Your task is to gather the lines below that hold the string "give".

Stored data
....
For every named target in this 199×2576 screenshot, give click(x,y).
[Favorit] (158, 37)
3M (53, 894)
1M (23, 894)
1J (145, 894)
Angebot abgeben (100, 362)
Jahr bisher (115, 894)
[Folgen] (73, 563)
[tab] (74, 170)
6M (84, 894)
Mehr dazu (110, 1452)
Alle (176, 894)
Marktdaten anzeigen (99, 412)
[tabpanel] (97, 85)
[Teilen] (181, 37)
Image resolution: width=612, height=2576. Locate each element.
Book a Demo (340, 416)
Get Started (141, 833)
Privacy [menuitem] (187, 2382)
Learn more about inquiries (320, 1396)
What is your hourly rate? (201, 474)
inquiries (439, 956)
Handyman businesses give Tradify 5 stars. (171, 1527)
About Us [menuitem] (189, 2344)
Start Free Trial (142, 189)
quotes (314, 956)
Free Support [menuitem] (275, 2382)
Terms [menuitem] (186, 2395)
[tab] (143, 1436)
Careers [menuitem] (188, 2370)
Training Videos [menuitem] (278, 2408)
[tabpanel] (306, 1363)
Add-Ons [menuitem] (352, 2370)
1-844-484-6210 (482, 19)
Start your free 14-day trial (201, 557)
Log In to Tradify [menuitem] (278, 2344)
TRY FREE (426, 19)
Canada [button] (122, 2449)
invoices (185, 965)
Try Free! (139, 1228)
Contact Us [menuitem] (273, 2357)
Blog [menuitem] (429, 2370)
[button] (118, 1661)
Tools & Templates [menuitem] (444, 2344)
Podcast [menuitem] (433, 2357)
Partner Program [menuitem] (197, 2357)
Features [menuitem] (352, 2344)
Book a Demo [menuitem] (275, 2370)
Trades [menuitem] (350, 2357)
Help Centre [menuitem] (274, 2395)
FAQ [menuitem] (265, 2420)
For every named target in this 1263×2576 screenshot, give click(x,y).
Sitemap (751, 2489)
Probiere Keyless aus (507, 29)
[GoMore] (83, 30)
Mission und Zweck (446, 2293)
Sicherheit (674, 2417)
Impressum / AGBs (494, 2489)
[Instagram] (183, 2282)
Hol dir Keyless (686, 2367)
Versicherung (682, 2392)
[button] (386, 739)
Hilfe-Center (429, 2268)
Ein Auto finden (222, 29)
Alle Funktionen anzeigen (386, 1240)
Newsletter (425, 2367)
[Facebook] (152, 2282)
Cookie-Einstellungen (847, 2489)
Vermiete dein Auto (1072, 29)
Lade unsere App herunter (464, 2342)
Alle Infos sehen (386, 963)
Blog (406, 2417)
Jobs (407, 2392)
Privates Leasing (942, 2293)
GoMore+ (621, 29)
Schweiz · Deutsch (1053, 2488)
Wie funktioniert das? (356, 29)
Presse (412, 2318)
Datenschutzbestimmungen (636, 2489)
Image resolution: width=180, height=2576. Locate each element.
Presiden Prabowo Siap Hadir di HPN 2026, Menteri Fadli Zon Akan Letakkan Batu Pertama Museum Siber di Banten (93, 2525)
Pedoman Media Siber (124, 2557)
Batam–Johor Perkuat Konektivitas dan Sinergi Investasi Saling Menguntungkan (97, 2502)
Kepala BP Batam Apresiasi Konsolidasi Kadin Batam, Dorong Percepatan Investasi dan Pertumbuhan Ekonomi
....
Reply:
For every named target in this 199×2576 screenshot, give click(x,y).
Handyman businesses give Tradify 5 stars. (171, 1527)
For every named target in this 1263×2576 screenshot, give click(x,y).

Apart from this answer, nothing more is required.